Task requirements -
Update the entries below by replacing every "icon" with "button" and leaving everything else unchanged. Omit the pictures from your answer.

(Document and screenshot pointing entries)

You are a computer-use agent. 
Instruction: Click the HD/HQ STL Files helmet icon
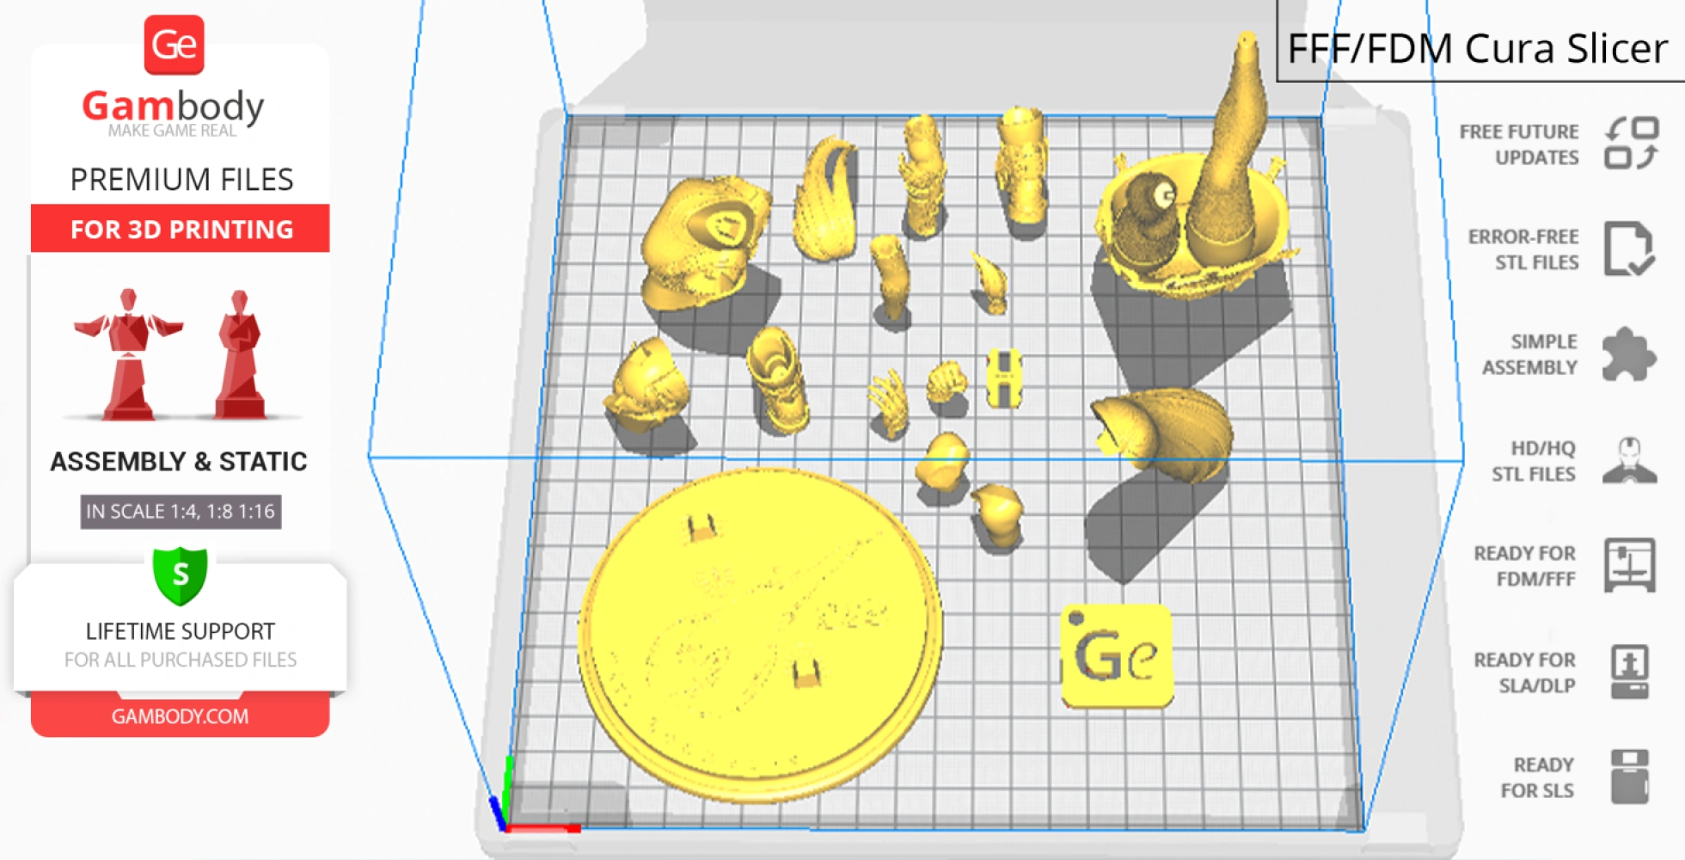tap(1629, 461)
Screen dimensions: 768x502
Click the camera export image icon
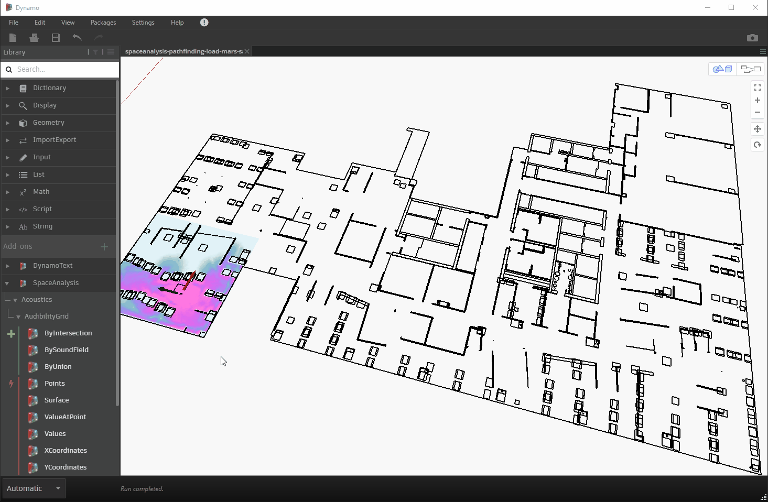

Answer to this exercise -
You are a computer-use agent. 
Instruction: Click the HD/HQ STL Files helmet button
tap(1629, 461)
Screen dimensions: 768x502
Click the camera export image button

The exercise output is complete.